There have been a number of Scientific discoveries that seemed to be purely scientific curiosities that later turned out to be incredibly useful. Hertz famously commented about the discovery of radio waves: “I do not think that the wireless waves I have discovered will have any practical application.”
Are there examples like this in math as well? What is the most interesting “pure math” discovery that proved to be useful in solving a real-world problem?
I’m studying EE in university, and have been surprised by just how much imaginary numbers are used
From what I’ve seen that’s one example where you could totally just use trig and pairs of numbers, though. I might be missing something, because I’m not an electrical engineer.

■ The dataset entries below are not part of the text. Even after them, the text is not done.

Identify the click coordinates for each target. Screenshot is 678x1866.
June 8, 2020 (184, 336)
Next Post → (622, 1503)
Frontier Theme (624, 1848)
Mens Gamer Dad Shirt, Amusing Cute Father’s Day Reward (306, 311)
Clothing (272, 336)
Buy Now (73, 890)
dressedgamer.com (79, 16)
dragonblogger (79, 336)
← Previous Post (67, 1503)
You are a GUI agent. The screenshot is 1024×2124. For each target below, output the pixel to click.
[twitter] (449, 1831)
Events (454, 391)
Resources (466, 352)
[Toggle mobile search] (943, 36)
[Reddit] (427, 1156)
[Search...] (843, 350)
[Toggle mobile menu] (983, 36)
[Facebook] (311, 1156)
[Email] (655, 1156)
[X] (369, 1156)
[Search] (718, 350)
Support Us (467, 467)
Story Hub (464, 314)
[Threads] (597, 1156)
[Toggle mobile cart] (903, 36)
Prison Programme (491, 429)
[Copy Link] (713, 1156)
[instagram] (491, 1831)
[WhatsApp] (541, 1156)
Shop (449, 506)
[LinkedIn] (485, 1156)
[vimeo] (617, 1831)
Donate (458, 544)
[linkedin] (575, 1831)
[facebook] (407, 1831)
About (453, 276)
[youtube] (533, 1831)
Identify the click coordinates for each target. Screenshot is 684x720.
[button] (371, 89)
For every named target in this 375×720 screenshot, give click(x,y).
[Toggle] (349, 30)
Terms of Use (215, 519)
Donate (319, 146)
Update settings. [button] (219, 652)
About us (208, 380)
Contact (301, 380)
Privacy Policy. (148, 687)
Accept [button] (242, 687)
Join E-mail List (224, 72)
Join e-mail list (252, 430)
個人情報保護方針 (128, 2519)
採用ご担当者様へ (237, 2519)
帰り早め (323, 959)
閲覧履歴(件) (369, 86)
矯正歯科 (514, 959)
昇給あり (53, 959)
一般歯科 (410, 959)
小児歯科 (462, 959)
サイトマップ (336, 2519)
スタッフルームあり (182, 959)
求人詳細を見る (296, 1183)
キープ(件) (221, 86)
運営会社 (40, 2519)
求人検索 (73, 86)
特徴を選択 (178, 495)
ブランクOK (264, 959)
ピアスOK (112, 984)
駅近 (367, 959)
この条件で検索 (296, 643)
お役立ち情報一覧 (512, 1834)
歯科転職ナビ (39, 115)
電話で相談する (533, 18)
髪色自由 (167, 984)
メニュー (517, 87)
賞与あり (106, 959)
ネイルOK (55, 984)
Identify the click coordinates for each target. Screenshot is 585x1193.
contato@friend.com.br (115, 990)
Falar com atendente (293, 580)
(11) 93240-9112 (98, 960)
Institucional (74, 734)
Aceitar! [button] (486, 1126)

You can, they map, but complex numbers are much much easier to deal with
In quantum mechanics, there are times you divide two different complex numbers, and complex multiplication/division is the thing two real numbers can’t really replicate. That’s how the Bloch 2-sphere in 3D space is constructed from two complex dimensions (which maps to 4 real ones).
It’s peripheral, though. Nothing in the guts of the theory needs it AFAIK - the Bloch sphere doesn’t generalise much and is more of a visualisation. So, jury’s still out on if it’s us or if it’s nature that likes seeing it that way.
EE is absolutely fascinating for applications of calculus in general.
I didn’t give a shit about calculus and then EE just kept blowing my mind.
I was gonna ask how imaginary numbers are often used but then you reminded me of EE applications and that’s totally true.